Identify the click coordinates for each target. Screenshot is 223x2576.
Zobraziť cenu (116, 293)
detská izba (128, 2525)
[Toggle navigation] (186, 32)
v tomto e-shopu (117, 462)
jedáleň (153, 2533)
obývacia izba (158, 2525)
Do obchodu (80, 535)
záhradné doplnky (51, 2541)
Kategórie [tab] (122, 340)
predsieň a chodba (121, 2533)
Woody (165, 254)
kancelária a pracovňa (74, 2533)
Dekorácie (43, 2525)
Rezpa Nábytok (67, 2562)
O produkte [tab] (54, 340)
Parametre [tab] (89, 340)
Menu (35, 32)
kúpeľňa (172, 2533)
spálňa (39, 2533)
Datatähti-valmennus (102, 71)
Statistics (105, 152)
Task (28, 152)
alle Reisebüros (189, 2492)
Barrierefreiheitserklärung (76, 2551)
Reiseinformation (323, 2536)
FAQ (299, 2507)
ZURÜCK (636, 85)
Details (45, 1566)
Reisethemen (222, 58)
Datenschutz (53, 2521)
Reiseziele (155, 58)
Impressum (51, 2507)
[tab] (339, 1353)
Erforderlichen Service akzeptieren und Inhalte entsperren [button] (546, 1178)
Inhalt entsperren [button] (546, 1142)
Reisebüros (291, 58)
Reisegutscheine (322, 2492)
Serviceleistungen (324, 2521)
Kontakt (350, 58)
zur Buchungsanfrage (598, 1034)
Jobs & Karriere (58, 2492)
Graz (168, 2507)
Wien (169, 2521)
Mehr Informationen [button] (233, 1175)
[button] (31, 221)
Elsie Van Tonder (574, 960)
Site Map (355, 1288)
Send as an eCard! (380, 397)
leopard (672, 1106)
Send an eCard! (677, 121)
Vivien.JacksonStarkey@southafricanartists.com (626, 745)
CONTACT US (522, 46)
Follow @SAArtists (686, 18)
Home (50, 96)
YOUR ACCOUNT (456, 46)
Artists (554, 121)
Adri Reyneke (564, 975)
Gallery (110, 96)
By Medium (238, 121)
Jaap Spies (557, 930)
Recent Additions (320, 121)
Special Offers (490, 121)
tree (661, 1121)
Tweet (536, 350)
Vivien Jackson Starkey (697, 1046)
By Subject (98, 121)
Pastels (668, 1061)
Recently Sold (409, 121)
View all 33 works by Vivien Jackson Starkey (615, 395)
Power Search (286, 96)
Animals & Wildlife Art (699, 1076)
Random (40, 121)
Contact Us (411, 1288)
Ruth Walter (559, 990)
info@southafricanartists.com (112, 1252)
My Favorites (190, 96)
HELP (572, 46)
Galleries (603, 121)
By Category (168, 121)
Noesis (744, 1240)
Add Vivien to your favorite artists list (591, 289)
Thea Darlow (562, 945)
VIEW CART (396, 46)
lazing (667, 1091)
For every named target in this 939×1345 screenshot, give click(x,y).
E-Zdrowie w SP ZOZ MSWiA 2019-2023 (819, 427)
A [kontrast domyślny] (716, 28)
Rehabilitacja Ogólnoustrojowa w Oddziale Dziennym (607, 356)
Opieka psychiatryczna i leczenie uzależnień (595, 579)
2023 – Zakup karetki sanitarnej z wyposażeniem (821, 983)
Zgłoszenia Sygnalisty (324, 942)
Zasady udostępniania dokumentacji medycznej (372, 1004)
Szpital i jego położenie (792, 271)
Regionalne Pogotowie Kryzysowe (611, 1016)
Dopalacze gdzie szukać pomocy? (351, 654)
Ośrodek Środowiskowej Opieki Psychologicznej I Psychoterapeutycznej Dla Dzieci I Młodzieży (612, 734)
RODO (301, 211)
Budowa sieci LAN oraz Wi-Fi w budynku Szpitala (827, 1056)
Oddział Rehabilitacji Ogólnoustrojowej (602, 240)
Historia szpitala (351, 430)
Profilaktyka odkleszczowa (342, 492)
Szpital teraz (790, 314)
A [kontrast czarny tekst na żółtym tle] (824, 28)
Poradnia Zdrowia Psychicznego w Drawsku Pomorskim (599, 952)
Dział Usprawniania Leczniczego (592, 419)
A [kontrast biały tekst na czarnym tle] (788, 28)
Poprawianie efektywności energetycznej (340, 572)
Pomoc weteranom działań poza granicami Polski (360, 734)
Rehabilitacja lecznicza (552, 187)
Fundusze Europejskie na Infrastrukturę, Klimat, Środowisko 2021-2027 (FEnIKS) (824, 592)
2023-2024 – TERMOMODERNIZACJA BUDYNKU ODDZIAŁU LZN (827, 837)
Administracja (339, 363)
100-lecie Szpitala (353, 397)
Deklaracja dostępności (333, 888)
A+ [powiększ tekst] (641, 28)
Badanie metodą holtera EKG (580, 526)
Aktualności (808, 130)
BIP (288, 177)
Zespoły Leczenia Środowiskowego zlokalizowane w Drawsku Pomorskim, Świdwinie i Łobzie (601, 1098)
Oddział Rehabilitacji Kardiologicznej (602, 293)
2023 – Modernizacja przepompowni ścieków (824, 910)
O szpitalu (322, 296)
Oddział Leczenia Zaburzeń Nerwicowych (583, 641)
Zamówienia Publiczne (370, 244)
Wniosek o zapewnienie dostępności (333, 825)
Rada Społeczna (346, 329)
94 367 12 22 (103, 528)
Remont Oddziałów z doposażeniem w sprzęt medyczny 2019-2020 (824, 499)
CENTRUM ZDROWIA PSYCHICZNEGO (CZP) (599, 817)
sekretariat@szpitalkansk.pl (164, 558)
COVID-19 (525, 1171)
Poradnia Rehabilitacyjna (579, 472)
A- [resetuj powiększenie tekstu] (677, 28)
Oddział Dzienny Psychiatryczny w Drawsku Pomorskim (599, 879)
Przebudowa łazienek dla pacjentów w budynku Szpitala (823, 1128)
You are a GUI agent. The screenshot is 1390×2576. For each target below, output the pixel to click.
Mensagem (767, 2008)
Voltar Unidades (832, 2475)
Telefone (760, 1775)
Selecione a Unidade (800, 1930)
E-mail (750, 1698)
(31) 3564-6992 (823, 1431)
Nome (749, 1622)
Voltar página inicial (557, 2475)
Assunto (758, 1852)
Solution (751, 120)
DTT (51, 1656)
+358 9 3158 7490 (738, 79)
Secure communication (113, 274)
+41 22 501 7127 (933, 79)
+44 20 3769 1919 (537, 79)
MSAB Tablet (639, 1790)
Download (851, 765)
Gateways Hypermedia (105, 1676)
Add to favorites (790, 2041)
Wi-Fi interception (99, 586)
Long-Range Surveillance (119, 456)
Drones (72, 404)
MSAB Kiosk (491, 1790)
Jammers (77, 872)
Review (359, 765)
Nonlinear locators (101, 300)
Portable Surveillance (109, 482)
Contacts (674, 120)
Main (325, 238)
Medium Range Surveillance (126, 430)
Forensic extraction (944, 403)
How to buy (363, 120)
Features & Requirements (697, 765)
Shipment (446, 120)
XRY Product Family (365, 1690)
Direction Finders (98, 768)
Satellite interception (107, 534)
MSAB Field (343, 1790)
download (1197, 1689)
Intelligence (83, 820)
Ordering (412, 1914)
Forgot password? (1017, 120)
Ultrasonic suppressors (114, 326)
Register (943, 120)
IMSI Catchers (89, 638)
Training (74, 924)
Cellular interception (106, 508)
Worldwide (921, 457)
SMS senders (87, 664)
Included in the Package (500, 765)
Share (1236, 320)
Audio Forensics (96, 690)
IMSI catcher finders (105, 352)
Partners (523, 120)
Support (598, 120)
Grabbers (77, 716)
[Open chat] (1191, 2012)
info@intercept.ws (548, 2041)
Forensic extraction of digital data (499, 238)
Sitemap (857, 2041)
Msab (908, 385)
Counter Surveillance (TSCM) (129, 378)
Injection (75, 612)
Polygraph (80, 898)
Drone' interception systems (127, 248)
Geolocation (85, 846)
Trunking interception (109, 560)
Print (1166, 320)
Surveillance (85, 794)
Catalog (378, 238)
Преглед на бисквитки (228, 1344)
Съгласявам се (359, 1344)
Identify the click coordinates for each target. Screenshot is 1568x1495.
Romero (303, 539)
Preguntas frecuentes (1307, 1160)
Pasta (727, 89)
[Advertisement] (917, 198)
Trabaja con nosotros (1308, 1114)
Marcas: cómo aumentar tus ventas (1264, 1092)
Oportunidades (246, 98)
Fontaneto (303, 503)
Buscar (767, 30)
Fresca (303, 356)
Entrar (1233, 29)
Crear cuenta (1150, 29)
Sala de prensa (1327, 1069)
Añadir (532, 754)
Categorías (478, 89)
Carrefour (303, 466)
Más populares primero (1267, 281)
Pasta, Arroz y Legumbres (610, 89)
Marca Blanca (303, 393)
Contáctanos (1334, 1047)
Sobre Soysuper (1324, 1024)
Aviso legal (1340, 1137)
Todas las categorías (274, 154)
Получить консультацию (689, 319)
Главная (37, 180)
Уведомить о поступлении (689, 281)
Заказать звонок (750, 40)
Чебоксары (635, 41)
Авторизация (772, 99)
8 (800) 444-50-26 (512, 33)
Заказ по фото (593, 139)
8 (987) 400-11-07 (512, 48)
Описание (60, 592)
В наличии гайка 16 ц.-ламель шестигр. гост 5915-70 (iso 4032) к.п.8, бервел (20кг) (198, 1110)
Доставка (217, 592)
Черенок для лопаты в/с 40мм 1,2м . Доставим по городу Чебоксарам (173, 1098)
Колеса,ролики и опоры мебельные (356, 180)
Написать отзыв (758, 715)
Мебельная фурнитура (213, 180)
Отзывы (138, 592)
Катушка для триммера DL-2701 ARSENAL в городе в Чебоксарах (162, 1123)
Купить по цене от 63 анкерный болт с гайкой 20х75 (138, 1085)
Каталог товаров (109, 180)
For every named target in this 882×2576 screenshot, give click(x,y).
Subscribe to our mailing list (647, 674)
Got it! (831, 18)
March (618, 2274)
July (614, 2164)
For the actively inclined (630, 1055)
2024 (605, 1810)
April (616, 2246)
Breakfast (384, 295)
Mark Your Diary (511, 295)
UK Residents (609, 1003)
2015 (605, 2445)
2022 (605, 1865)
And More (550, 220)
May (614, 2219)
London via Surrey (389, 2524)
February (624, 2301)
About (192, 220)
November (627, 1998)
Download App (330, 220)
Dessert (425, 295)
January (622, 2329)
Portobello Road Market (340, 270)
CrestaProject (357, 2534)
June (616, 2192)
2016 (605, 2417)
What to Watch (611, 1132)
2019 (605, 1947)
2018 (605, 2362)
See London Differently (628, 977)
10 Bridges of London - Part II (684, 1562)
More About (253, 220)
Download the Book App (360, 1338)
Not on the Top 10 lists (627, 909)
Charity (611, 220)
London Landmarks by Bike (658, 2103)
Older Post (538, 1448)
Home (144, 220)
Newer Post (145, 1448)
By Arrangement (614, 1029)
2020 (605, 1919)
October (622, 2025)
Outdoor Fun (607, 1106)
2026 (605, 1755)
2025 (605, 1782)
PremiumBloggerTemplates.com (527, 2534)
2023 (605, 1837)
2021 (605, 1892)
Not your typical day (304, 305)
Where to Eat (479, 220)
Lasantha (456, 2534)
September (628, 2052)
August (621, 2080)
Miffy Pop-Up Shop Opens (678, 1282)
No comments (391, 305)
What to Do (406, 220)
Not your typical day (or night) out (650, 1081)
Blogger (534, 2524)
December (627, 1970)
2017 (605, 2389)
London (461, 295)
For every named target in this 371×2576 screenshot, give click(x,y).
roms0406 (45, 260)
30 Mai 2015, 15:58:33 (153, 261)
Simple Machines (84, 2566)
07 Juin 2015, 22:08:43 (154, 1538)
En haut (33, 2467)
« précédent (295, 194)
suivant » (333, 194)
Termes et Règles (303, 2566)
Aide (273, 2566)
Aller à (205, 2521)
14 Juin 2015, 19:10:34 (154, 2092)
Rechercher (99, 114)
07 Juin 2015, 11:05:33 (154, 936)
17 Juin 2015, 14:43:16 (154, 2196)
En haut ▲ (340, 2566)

##############################

PROBLEM DETAILS:
Find every line in the items above that contains the word "Rehabilitacja" and copy each one in full.

EXPECTED ANSWER:
Rehabilitacja Ogólnoustrojowa w Oddziale Dziennym (607, 356)
Rehabilitacja lecznicza (552, 187)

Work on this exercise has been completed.